__CONSIGNA__:
Copia textualmente el pasaje del fragmento proporcionado que empieza con las palabras que contienen "A mí el Chiquito" y termina con "te tocaba estar.".

__FRAGMENTO PROPORCIONADO__:
=======
A mí el Chiquito me llevó por primera vez a un estado de gracia a los 12 años. Tan chiquito era yo por entonces, que ni siquiera pude ver Moreira, que era prohibida para menores. Todo lo que necesité fue oír la música del Pocho Leyes y Luis María Serra y atender a las imágenes que circulaban por la tele. Moreira me proporcionó mi primer héroe argentino del cine y me ganó para la causa popular muchos años antes de poder comprenderlo racionalmente. Tanto me impresionó, que aproveché una tarea escolar para repujar sobre cobre la secuencia final (el trailer que pasaban por TV te contaba lo esencial) y producir una suerte de bajorrelieve que mi viejo conservó como un tesoro hasta su muerte. Moreira me ayudó a entenderlo todo varias décadas antes de entenderlo todo: apenas entraba en cuadro el sargento Chirino, pescabas al vuelo de qué extremo de la bayoneta te tocaba estar.
Todxs estxs artistas de mi lista, más los nombres que sin duda sumarán ustedes, nos regalaron ideas que antes no estaban allí, que habían sido prolijamente escamoteadas por el poder. Discépolo y Marechal nos contaron que el drama de nuestro pueblo ya había sido vivido infinitas veces, que era en esencia el drama de la mismísima especie humana en su lucha por eludir el autoritarismo y la exclusión. Oesterheld reveló que el heroísmo que necesitábamos para salir del brete era colectivo o no sería nada. Walsh inventó un género para que asumiésemos nuestra realidad a la vez que valorábamos sus ribetes dignos de la mejor ficción. María Elena nos reconectó con nuestro yo infantil, desde la conciencia de que —como dice un personaje de La noche del cazador, la peli de Charles Laughton— nuestra parte niña es la que más y mejor resiste. Soriano definió que nuestro género era la tragicomedia. Bodoc inventó la mitología que nos merecíamos, desde la perspectiva de los pueblos imaginarios. Las canciones de Solari nos prepararon para vivir en la Argentina postapocalíptica.
=======
__MATERIAL SUMINISTRADO__:
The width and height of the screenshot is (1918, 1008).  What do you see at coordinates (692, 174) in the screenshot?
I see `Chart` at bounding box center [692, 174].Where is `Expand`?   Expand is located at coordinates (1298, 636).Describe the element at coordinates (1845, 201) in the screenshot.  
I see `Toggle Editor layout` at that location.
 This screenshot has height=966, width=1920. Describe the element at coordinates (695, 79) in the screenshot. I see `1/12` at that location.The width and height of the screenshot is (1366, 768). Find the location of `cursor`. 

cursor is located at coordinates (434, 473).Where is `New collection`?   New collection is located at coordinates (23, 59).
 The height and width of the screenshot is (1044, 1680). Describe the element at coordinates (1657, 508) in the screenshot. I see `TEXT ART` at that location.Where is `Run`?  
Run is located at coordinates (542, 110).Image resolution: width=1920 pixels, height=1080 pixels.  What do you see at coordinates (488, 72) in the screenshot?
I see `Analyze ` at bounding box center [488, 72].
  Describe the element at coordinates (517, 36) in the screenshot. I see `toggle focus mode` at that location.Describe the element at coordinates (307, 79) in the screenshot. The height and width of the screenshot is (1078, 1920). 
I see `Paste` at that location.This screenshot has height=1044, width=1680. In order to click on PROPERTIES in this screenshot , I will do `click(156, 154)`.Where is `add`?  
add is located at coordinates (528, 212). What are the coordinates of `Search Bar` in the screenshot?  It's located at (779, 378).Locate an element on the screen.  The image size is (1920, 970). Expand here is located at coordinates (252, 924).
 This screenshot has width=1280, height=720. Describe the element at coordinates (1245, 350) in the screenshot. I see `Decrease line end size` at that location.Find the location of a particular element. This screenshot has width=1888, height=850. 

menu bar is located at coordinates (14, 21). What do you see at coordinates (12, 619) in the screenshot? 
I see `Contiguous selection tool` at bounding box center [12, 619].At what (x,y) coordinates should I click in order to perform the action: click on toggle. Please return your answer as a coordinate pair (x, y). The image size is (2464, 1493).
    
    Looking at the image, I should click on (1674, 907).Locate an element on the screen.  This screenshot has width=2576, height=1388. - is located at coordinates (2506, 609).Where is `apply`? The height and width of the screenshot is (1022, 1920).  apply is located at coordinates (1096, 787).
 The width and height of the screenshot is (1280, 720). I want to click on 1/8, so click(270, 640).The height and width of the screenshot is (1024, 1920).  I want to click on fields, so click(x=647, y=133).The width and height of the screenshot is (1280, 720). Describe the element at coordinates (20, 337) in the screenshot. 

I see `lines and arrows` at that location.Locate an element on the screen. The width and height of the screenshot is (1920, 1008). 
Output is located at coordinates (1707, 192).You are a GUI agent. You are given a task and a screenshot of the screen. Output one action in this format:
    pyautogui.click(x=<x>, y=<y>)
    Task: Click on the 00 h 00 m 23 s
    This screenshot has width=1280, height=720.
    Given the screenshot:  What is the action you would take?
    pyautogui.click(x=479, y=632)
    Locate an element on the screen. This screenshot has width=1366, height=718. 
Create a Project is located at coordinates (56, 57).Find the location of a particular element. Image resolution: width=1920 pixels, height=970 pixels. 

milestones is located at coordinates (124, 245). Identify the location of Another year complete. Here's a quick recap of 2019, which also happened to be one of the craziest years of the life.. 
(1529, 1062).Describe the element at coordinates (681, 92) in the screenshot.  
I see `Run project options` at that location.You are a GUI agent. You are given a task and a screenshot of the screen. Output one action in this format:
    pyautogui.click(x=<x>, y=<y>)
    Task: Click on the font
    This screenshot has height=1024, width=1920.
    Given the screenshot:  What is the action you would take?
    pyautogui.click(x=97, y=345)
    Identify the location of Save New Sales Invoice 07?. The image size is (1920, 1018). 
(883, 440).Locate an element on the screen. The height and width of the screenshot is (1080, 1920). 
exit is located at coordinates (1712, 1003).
=======
__RESPUESTA__:
A mí el Chiquito me llevó por primera vez a un estado de gracia a los 12 años. Tan chiquito era yo por entonces, que ni siquiera pude ver Moreira, que era prohibida para menores. Todo lo que necesité fue oír la música del Pocho Leyes y Luis María Serra y atender a las imágenes que circulaban por la tele. Moreira me proporcionó mi primer héroe argentino del cine y me ganó para la causa popular muchos años antes de poder comprenderlo racionalmente. Tanto me impresionó, que aproveché una tarea escolar para repujar sobre cobre la secuencia final (el trailer que pasaban por TV te contaba lo esencial) y producir una suerte de bajorrelieve que mi viejo conservó como un tesoro hasta su muerte. Moreira me ayudó a entenderlo todo varias décadas antes de entenderlo todo: apenas entraba en cuadro el sargento Chirino, pescabas al vuelo de qué extremo de la bayoneta te tocaba estar.